What the task asks.
Where the string "message" appears in a line of the material below, copy that line.

Records.
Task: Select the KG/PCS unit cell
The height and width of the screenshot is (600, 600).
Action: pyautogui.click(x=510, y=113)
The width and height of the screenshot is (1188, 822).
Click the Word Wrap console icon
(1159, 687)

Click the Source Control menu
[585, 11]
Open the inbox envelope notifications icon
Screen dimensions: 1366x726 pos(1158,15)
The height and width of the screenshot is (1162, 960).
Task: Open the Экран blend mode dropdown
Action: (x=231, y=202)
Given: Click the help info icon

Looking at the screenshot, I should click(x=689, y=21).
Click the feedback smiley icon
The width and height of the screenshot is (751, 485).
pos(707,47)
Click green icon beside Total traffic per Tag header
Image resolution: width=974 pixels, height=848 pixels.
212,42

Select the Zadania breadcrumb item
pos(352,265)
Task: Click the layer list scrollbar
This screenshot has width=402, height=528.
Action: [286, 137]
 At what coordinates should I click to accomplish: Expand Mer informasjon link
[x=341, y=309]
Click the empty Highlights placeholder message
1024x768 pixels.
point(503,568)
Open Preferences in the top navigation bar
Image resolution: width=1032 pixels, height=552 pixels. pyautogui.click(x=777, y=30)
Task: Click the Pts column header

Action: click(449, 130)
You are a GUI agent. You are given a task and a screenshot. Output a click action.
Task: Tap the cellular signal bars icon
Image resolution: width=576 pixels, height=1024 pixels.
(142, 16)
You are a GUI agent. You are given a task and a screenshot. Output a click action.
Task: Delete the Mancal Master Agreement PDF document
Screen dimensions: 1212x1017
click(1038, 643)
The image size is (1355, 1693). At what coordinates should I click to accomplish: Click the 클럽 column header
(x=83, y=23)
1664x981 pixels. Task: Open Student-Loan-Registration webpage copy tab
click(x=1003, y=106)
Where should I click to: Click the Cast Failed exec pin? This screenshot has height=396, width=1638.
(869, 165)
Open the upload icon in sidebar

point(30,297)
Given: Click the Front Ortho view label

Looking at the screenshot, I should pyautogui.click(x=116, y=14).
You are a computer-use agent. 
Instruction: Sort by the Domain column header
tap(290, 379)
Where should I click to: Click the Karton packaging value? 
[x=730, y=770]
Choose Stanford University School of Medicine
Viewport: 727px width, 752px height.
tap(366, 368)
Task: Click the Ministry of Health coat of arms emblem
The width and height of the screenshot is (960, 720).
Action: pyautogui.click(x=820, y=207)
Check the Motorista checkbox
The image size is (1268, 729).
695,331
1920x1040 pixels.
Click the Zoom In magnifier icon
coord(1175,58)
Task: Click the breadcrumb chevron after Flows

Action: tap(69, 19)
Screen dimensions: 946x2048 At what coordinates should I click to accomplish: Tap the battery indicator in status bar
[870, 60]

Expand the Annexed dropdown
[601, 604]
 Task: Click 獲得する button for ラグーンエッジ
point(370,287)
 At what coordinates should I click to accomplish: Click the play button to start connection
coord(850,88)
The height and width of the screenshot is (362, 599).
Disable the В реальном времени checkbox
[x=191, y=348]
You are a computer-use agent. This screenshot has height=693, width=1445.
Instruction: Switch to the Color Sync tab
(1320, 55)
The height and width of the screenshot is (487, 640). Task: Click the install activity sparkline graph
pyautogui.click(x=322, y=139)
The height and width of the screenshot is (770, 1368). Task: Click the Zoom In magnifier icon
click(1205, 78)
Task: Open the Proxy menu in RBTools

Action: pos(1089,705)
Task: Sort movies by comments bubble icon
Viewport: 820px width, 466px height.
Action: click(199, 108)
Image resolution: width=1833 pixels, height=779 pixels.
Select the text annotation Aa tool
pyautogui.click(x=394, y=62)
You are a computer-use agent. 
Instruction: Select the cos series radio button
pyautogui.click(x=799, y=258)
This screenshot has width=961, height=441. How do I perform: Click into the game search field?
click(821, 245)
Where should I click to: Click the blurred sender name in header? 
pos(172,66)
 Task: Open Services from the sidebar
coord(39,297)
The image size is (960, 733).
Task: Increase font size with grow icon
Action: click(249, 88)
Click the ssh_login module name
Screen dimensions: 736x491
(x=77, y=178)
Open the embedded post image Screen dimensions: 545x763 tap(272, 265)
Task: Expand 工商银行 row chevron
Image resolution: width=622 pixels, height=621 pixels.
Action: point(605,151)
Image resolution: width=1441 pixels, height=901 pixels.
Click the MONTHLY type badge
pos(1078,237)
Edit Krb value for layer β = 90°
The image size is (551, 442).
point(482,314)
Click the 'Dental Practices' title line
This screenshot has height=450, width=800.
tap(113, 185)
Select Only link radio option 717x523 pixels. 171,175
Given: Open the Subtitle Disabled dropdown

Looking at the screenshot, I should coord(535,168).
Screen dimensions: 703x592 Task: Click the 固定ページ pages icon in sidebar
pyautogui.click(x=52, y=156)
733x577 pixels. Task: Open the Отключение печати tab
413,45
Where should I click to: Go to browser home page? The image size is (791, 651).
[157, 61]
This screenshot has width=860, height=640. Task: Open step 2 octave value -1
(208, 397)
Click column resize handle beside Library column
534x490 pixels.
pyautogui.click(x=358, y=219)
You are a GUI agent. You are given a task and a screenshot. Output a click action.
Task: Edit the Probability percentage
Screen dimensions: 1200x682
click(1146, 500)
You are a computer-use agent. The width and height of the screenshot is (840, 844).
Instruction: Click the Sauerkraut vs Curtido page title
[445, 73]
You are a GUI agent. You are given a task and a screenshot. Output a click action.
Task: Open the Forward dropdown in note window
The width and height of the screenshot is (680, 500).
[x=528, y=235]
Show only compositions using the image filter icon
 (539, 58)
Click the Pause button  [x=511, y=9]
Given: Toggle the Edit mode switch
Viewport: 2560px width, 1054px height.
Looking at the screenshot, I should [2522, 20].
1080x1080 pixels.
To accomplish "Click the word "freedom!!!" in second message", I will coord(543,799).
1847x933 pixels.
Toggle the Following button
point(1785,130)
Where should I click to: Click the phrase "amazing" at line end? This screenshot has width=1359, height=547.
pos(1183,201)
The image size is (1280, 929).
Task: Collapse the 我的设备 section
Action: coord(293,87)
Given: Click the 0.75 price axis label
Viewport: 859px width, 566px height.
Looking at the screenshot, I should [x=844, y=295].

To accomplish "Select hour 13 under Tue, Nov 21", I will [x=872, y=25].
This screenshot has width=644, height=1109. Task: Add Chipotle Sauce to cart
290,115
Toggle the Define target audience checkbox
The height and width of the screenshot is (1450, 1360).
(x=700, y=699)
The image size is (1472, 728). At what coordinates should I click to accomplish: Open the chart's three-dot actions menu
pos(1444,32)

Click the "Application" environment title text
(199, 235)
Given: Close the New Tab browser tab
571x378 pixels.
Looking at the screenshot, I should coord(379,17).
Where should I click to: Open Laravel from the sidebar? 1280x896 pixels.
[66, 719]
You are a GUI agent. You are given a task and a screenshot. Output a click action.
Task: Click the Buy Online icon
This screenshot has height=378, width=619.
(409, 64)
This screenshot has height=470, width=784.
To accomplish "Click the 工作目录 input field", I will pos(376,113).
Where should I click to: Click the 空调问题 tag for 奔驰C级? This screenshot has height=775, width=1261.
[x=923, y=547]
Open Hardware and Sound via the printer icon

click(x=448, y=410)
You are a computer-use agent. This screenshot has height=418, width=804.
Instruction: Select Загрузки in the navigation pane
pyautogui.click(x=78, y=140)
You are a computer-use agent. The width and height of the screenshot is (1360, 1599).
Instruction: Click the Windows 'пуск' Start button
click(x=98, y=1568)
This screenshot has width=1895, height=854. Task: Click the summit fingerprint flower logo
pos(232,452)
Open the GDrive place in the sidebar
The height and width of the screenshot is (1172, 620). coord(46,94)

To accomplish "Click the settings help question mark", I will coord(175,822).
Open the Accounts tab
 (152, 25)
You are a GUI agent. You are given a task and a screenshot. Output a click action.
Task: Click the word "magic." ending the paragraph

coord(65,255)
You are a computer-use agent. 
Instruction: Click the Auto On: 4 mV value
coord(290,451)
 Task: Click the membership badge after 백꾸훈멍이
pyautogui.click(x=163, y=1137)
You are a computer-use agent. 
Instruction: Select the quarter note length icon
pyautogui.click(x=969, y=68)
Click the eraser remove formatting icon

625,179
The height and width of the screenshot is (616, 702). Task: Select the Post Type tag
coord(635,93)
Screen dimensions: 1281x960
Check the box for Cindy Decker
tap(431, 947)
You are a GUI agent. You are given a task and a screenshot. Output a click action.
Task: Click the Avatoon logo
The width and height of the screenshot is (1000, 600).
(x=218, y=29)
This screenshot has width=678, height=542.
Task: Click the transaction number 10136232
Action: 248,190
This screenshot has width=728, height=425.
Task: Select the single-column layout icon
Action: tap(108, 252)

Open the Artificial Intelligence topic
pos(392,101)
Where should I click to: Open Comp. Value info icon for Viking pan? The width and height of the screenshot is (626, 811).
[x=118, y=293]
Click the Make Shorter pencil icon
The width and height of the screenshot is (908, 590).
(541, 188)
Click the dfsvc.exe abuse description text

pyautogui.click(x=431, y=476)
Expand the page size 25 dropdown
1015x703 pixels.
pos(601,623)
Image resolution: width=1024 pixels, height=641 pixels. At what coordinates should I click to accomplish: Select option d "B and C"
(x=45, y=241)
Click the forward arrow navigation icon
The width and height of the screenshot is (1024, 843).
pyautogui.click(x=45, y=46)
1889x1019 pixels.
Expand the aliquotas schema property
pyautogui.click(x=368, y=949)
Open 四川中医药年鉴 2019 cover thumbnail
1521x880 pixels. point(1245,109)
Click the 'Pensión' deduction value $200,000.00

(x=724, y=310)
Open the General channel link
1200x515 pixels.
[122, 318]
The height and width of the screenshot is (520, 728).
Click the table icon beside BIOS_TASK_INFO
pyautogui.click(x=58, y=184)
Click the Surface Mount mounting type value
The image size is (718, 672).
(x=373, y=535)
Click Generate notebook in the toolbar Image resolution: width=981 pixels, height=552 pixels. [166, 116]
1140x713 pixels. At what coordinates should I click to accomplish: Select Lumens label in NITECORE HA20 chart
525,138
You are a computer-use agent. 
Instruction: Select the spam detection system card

Reply to the exercise.
Click the empty Highlights placeholder message
To accomplish "Click the word "freedom!!!" in second message", I will coord(543,799).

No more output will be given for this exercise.